Banned Books Week and Annie on my Mind by Nancy Garden

Posted by on Oct 2, 2012 in Fiction, General Discussions, LGBTQIA, Review, The Blog | 1 comment

Banned Books Week and Annie on my Mind by Nancy Garden

by Holly Kench

Annie on My Mind by Nancy GardenThis week is Banned Books Week in the US. In Australia, we don’t have quite the censorship problem that seems rife in the States. Although some censorship does occur, for example I’m aware some of our Catholic schools put limitations on books which include safe sex practices, it doesn’t extend so far as the school library censorship in the US. You can find a list of the top challenged books in the US for 2011, and the reasons, here. I’ve always found the idea of book banning and censorship quite ridiculous. As John Hansen at Teens Can Write Too says, “It’s deprivation of books. It’s unfair.”

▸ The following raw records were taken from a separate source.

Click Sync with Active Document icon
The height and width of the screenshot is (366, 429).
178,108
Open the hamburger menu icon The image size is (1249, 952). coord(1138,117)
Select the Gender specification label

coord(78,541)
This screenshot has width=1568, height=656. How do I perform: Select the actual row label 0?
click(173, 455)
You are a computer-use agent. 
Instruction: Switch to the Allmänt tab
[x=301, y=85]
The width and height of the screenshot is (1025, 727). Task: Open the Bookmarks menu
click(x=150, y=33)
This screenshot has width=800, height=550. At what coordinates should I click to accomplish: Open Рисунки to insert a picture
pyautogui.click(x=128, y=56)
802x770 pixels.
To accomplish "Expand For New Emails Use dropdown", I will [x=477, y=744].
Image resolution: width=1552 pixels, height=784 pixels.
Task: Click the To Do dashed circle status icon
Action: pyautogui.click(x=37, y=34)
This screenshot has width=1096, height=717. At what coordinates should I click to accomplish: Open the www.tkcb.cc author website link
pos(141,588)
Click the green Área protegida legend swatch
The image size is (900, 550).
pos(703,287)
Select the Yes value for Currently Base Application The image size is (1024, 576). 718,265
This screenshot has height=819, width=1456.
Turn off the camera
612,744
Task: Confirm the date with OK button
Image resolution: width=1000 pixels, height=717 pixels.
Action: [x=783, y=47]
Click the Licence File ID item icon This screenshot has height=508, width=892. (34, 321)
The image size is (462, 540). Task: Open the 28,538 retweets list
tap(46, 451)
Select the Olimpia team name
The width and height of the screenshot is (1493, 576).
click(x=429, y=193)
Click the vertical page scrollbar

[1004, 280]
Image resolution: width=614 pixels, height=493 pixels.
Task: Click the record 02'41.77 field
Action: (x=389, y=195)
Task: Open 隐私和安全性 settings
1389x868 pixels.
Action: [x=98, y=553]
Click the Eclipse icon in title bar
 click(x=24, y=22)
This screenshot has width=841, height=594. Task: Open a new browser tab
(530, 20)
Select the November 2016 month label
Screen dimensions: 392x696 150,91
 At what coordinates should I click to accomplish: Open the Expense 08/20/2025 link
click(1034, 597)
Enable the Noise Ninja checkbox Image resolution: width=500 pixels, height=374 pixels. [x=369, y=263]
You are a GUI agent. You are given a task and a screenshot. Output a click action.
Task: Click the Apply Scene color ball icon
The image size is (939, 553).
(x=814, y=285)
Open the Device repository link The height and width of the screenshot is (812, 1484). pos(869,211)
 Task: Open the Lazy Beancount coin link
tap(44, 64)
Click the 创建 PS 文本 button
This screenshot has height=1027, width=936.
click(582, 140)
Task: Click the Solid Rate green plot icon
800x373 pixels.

I don’t know about you, but when I hear about a book that has been widely challenged, that’s just about all the incentive I need to read it. I don’t recall if this contributed to my decision to pick up Annie on My Mind the first time I read it, but banned book week seemed like a good time to discuss it.

Annie on My Mind is a contemporary young adult novel by Nancy Garden, published in 1982 to good reviews. It has never been out of print and has received a number of young adult fiction awards and was named one of the top 100 most influential books of the 20th Century by the School Library Journal. It is also listed among the top most frequently challenged books between 1990 and 2000.

Why? Because it is a love story between two girls – homosexual themes. The story begins when the protagonist Liza meets Annie, a girl from the other side of the tracks, and follows them as they fall in love, navigate their understandings of homosexuality and identity, and must deal with others’ responses to their relationship. I imagine all this would have been enough to cause challenges against the book, but what makes Annie on My Mind truly radical is that it was the first young adult novel with a lesbian protagonist to have a clearly happy ending.

Certainly, its happy ending is what makes Annie on My Mind such a treasured story, but for me the most touching part of the novel is when Liza and Annie seek understandings of their love through books. After being disheartened by the encyclopedia’s definition of homosexuality, as it failed to mention love, Liza and Annie search for and read books with lesbian themes such as Patience and Sarah by Isabel Miller. In her narration, Liza discusses the importance of these books to her self identity and understanding, “I felt as if I were meeting parts of myself in the gay people I read about.” But Annie and Liza also talk together about the difficulties for gay teens in finding such texts, ‘”It’s terrible,” she said, “for us to have been so scared to be seen with books we have every right to read.”‘ It is this, the novel’s own discussion of books and freedom to read them, that has always touched me and which makes it so relevant this week.

Annie on My Mind by Nancy GardenOf course, just as Annie on My Mind discusses the limitations on literature, it has been the victim of censorship. The novel’s history is rather tumultuous and controversial, but it’s also one that gives me hope. Annie on My Mind was first challenged in 1988 in Oregon and was challenged often through the 90s. It was even burned on the steps of the hall housing the Kansas City School Board in 1993 after copies were donated by an LGBT support group to a local school library, and the book was subsequently banned from the school district. However, two years later, the banning was ruled unconstitutional thanks to the efforts of children and parents, as well as local librarians who risked their jobs to fight the removal of the novel.

Unfortunately, books continue to be banned and censored for the most inane reasons, limiting the access available for teens to consume books which they are well within their rights to read. So what can you do to celebrate free and easy access to books and to fight against censorship? Check out the banned books discussions on the internet, many of which offer giveaways of banned books.*  Talk to your school about their text selection practices. Question all forms of censorship, and, most importantly, read a banned book.

“Let’s not be scared to buy books, or embarrassed,

and when we buy them, let’s not hide them in a secret bookcase.”

– Annie on My Mind p. 154.

– Holly Kench, Visibility Fiction.

*Teens can Write Too are giving away a copy of The Perks of Being a Wallflower in conjunction with YA Misfits, and Helen Boswell is giving away copies of her recent release Mythology. Andrea Hannah and Leigh Ann Kopans are also giving away a copy of Twenty Boy Summer! Please let me know if you spot any other banned books giveaways so I can add them here.

One Comment

  1. What a wonderful post. I’m ashamed, though not surprised that I’ve never heard of this book.

    Of course books like ANNIE are banned. Hell, Harry Potter was banned.

    It’s sad that we (Americans, library committees, schools, parents and teachers) are so worried about keeping people who are different than the “norm” from being visible, but give no thought to showing a man kill himself on the news; or we’re not nearly as disturbed by why we have children being bullied in school (because our society fosters ostracizing the “other”); or any other number of terrible things.

    My point being that we spend way too often concerned about these things in the entirely wrong way. We’re worried about the ideas it’s going to put into our youths’ minds. What I wouldn’t give to MAKE THEM THINK. This book is going on my bookshelf at school.